OMPRESS-MOZAMBIQUE (28-05-20) Pemba está en Cabo Delgado, la provincia mozambiqueña que está sufriendo ataques de un supuesto grupo islámico, desde allí escribe a las OMP de Zaragoza el misionero Eduardo Roca. “En este tiempo de virus y terrorismo, aquí en Pemba la vulnerabilidad ha crecido enormemente, y yo creo que cada día soy más sensible, o me duele más que el anterior, el sufrimiento”.

“Entre el 7 y el 8 de abril pasados un grupo numeroso de terroristas volvió a entrar en una aldea del Norte de la Provincia, Xitaxi. Dicen que llamaron a toda la población, mayoritariamente makonde y cristiana. Todos acudieron, despacharon a las mujeres y pidieron a los hombres que se uniesen a ellos y abrazasen su causa violenta. Las versiones no coinciden: unos dicen que se los llevaron a la floresta y allí les preguntaron quiénes eran musulmanes y quiénes cristianos, y los separaron, y entonces empezaron a degollar a los cristianos mientras invocaban el nombre de Alá. Sé de uno llamado Fernando ‘Poeira’, y otro José. Estoy recogiendo sus nombres, de los 52, mártires de Xitaxi… pero parece que fueron más. Quizás sabremos la historia un día. Hace dos años que los terroristas de Estado Islámico matan haciendo sacrificios ante su dios, y creen que así abren la puerta del paraíso a sus víctimas. No sabemos cuántos habrán muerto así.

Pienso que todos necesitamos entender que la paz reside en saber tocar con amor aquello a lo que tenemos miedo… Muchos días me viene a la cabeza esta imagen: la del terrorista que sin piedad corta la cabeza de personas indefensas… y entiendo que mis sentidos necesitan contemplar mucho más el amor del crucificado para sentir la compasión que va más allá de todo.

Acaba de llegar una señora a verme y pedir ayuda. Tiene el rostro y la cabeza lleno de grandes cicatrices que le han dejado las heridas de machete de los terroristas. Es terrible, hasta el punto de no poder la razón hacer un sitio a todo esto. Llevamos dos meses dando alimento y ropa a los refugiados, centenares. Historias de éxodo y miseria. Y cada día hay más. Pero es cierto que también las organizaciones se han puesto a trabajar pronto. Hay mucho más bien que el mal despierta…

La misión se ha convertido en un lugar de respuesta a la emergencia humanitaria, y ya hemos organizado los procedimientos de este improvisado hospital de campaña… Mientras el virus no nos permita más movimiento. La situación es dura, y es ahora que también tiene sentido decir algo, y quizás sea también una catarsis… los grandes problemas de África están ligados a todo lo que somos como seres humanos, en cualquier lugar. Son un espejo de nuestra grandeza y nuestra miseria.

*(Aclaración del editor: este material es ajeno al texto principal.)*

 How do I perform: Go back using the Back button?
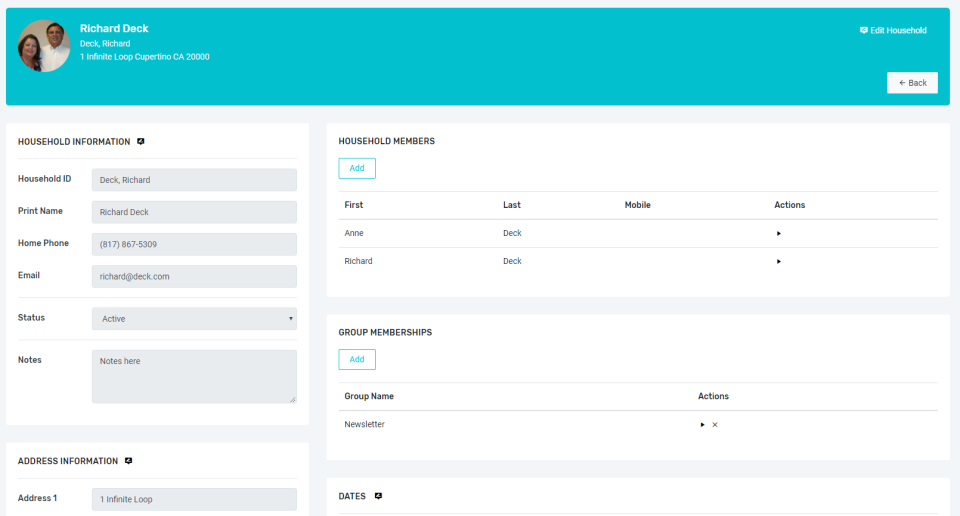pos(912,83)
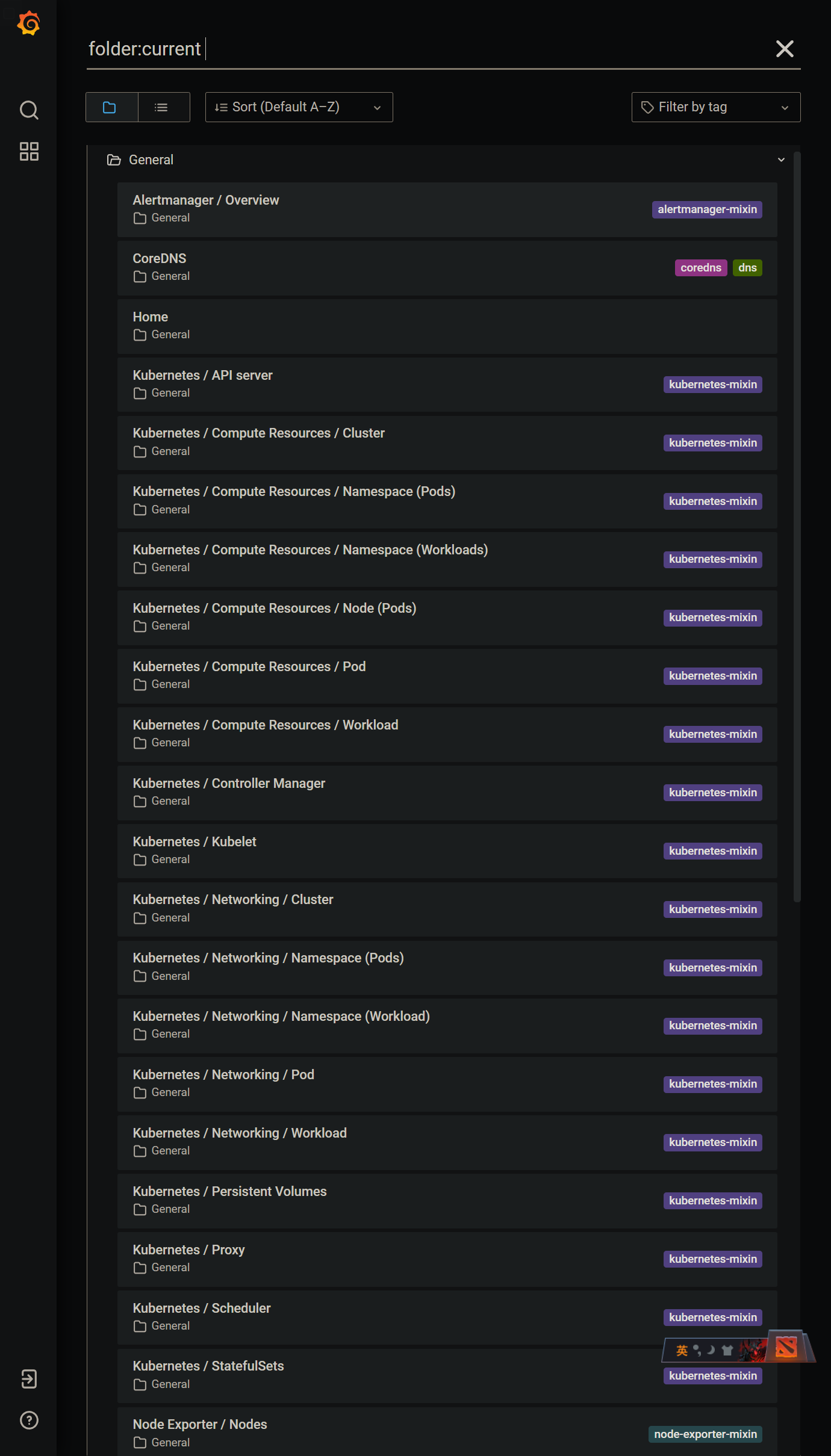831x1456 pixels.
Task: Collapse the General folder chevron
Action: tap(781, 160)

¿Cuánto durará esto? Ese es el interrogante, porque solo si se pacifica la situación se puede reconstruir la vida. Nuestra gente, la de aquí de nuestra parroquia ahora no puede salir ni moverse tanto, y esto está trayendo más hambre y necesidad, por eso lo que este virus hace en África es dramático. Nadie puede resistir cerrado en casa… por eso tengo que estar atento a los dos lados, y si algo sabemos es que Dios nos ha puesto aquí hoy para aliviar su sufrimiento (…). Algo ha cambiado sin darme cuenta: que la fuente de mi dolor soy mucho menos yo y mucho más estos, los más pequeños, y que mi amor se esté descentrando tanto sólo puedo considerarlo un regalo. Y esto en medio del barro que sostiene la gracia. Me ayuda mucho teneros ahí, desde hace tanto y sobre todo que entendáis que mi misión es esta…”.